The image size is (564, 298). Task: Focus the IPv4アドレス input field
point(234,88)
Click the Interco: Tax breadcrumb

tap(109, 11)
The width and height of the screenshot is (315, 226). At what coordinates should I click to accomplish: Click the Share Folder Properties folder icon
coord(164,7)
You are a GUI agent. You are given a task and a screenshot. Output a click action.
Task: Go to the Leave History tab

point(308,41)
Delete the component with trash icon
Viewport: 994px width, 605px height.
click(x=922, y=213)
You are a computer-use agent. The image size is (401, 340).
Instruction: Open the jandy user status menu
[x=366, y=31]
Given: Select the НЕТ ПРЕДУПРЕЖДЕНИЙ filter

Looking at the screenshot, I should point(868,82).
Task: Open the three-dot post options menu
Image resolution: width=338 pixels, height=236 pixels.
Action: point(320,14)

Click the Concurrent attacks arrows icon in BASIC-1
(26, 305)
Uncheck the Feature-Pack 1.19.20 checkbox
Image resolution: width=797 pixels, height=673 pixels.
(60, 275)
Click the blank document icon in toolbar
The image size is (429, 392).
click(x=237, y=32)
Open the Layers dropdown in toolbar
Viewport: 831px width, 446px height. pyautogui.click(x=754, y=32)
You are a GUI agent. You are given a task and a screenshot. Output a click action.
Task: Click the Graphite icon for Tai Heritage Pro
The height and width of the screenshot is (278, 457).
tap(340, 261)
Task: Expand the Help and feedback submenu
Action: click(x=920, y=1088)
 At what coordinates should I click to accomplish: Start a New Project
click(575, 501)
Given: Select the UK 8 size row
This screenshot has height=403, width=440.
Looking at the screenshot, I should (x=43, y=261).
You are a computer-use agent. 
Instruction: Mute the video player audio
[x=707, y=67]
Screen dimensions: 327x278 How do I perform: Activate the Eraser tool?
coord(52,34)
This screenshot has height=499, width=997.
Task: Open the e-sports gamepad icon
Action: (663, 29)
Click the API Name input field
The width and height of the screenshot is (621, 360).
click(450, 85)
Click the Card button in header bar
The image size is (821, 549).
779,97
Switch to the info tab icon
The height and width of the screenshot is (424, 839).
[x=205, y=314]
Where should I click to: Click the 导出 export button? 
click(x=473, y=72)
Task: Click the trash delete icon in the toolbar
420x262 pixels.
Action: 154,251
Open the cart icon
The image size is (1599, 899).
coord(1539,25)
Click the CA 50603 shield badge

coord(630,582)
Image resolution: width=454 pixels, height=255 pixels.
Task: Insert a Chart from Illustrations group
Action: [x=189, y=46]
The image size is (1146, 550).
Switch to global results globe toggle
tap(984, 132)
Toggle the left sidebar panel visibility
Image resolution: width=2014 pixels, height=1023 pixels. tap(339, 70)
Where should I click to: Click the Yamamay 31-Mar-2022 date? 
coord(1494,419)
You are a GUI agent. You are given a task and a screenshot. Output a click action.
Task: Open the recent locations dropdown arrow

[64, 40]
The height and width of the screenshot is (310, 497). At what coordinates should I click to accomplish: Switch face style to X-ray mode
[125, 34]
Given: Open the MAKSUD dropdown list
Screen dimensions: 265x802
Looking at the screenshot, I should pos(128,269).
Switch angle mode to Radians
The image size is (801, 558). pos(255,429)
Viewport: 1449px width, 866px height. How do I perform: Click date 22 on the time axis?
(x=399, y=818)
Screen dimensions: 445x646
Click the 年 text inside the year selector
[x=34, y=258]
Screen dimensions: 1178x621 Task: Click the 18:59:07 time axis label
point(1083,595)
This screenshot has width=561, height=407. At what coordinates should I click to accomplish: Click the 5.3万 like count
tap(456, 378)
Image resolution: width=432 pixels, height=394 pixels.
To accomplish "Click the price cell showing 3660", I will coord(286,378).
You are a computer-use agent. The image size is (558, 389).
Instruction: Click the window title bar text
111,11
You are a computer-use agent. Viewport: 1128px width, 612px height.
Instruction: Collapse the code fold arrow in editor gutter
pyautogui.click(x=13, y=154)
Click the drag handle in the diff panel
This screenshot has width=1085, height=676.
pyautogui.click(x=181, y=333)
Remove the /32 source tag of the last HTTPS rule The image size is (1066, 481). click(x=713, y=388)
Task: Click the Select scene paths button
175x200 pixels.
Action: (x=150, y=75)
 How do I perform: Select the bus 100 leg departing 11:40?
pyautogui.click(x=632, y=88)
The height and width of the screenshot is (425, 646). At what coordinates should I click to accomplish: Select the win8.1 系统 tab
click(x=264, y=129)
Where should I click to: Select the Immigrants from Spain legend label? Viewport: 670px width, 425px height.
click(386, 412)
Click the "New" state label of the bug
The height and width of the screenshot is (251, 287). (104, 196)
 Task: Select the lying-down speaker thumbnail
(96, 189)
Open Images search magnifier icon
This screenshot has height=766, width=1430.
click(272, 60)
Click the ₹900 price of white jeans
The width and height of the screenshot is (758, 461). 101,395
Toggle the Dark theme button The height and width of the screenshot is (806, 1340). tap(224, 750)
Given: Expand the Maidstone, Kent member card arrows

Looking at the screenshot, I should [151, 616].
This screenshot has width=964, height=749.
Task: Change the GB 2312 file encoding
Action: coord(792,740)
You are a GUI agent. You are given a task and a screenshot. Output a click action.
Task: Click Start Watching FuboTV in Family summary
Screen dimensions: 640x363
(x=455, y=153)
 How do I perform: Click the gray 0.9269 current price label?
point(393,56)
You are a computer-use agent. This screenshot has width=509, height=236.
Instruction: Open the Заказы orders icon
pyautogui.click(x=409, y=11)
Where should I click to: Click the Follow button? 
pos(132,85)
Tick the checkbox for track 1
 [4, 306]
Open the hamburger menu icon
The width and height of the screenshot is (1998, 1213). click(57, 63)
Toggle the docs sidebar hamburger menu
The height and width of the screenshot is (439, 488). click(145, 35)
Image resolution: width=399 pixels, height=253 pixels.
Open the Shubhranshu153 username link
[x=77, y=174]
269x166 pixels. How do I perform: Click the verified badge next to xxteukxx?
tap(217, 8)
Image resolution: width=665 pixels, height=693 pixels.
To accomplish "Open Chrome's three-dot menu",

Exercise -
Your task is to reproduce the whole listing exactly.

Output below -
The image size is (564, 298). Task: Focus the IPv4アドレス input field
point(234,88)
Click the Interco: Tax breadcrumb

tap(109, 11)
The width and height of the screenshot is (315, 226). At what coordinates should I click to accomplish: Click the Share Folder Properties folder icon
coord(164,7)
You are a GUI agent. You are given a task and a screenshot. Output a click action.
Task: Go to the Leave History tab

point(308,41)
Delete the component with trash icon
Viewport: 994px width, 605px height.
click(x=922, y=213)
You are a computer-use agent. The image size is (401, 340).
Instruction: Open the jandy user status menu
[x=366, y=31]
Given: Select the НЕТ ПРЕДУПРЕЖДЕНИЙ filter

Looking at the screenshot, I should point(868,82).
Task: Open the three-dot post options menu
Image resolution: width=338 pixels, height=236 pixels.
Action: point(320,14)

Click the Concurrent attacks arrows icon in BASIC-1
(26, 305)
Uncheck the Feature-Pack 1.19.20 checkbox
Image resolution: width=797 pixels, height=673 pixels.
(60, 275)
Click the blank document icon in toolbar
The image size is (429, 392).
click(x=237, y=32)
Open the Layers dropdown in toolbar
Viewport: 831px width, 446px height. pyautogui.click(x=754, y=32)
You are a GUI agent. You are given a task and a screenshot. Output a click action.
Task: Click the Graphite icon for Tai Heritage Pro
The height and width of the screenshot is (278, 457).
tap(340, 261)
Task: Expand the Help and feedback submenu
Action: click(x=920, y=1088)
 At what coordinates should I click to accomplish: Start a New Project
click(575, 501)
Given: Select the UK 8 size row
This screenshot has height=403, width=440.
Looking at the screenshot, I should (x=43, y=261).
You are a computer-use agent. 
Instruction: Mute the video player audio
[x=707, y=67]
Screen dimensions: 327x278 How do I perform: Activate the Eraser tool?
coord(52,34)
This screenshot has height=499, width=997.
Task: Open the e-sports gamepad icon
Action: (663, 29)
Click the API Name input field
The width and height of the screenshot is (621, 360).
click(450, 85)
Click the Card button in header bar
The image size is (821, 549).
779,97
Switch to the info tab icon
The height and width of the screenshot is (424, 839).
[x=205, y=314]
Where should I click to: Click the 导出 export button? 
click(x=473, y=72)
Task: Click the trash delete icon in the toolbar
420x262 pixels.
Action: 154,251
Open the cart icon
The image size is (1599, 899).
coord(1539,25)
Click the CA 50603 shield badge

coord(630,582)
Image resolution: width=454 pixels, height=255 pixels.
Task: Insert a Chart from Illustrations group
Action: [x=189, y=46]
The image size is (1146, 550).
Switch to global results globe toggle
tap(984, 132)
Toggle the left sidebar panel visibility
Image resolution: width=2014 pixels, height=1023 pixels. tap(339, 70)
Where should I click to: Click the Yamamay 31-Mar-2022 date? 
coord(1494,419)
You are a GUI agent. You are given a task and a screenshot. Output a click action.
Task: Open the recent locations dropdown arrow

[64, 40]
The height and width of the screenshot is (310, 497). At what coordinates should I click to accomplish: Switch face style to X-ray mode
[125, 34]
Given: Open the MAKSUD dropdown list
Screen dimensions: 265x802
Looking at the screenshot, I should pos(128,269).
Switch angle mode to Radians
The image size is (801, 558). pos(255,429)
Viewport: 1449px width, 866px height. How do I perform: Click date 22 on the time axis?
(x=399, y=818)
Screen dimensions: 445x646
Click the 年 text inside the year selector
[x=34, y=258]
Screen dimensions: 1178x621 Task: Click the 18:59:07 time axis label
point(1083,595)
This screenshot has width=561, height=407. At what coordinates should I click to accomplish: Click the 5.3万 like count
tap(456, 378)
Image resolution: width=432 pixels, height=394 pixels.
To accomplish "Click the price cell showing 3660", I will coord(286,378).
You are a computer-use agent. The image size is (558, 389).
Instruction: Click the window title bar text
111,11
You are a computer-use agent. Viewport: 1128px width, 612px height.
Instruction: Collapse the code fold arrow in editor gutter
pyautogui.click(x=13, y=154)
Click the drag handle in the diff panel
This screenshot has width=1085, height=676.
pyautogui.click(x=181, y=333)
Remove the /32 source tag of the last HTTPS rule The image size is (1066, 481). click(x=713, y=388)
Task: Click the Select scene paths button
175x200 pixels.
Action: (x=150, y=75)
 How do I perform: Select the bus 100 leg departing 11:40?
pyautogui.click(x=632, y=88)
The height and width of the screenshot is (425, 646). At what coordinates should I click to accomplish: Select the win8.1 系统 tab
click(x=264, y=129)
Where should I click to: Select the Immigrants from Spain legend label? Viewport: 670px width, 425px height.
click(386, 412)
Click the "New" state label of the bug
The height and width of the screenshot is (251, 287). (104, 196)
 Task: Select the lying-down speaker thumbnail
(96, 189)
Open Images search magnifier icon
This screenshot has height=766, width=1430.
click(272, 60)
Click the ₹900 price of white jeans
The width and height of the screenshot is (758, 461). 101,395
Toggle the Dark theme button The height and width of the screenshot is (806, 1340). tap(224, 750)
Given: Expand the Maidstone, Kent member card arrows

Looking at the screenshot, I should [151, 616].
This screenshot has width=964, height=749.
Task: Change the GB 2312 file encoding
Action: coord(792,740)
You are a GUI agent. You are given a task and a screenshot. Output a click action.
Task: Click Start Watching FuboTV in Family summary
Screen dimensions: 640x363
(x=455, y=153)
 How do I perform: Click the gray 0.9269 current price label?
point(393,56)
You are a computer-use agent. This screenshot has width=509, height=236.
Instruction: Open the Заказы orders icon
pyautogui.click(x=409, y=11)
Where should I click to: Click the Follow button? 
pos(132,85)
Tick the checkbox for track 1
 [4, 306]
Open the hamburger menu icon
The width and height of the screenshot is (1998, 1213). click(57, 63)
Toggle the docs sidebar hamburger menu
The height and width of the screenshot is (439, 488). click(145, 35)
Image resolution: width=399 pixels, height=253 pixels.
Open the Shubhranshu153 username link
[x=77, y=174]
269x166 pixels. How do I perform: Click the verified badge next to xxteukxx?
tap(217, 8)
Image resolution: width=665 pixels, height=693 pixels.
To accomplish "Open Chrome's three-dot menu",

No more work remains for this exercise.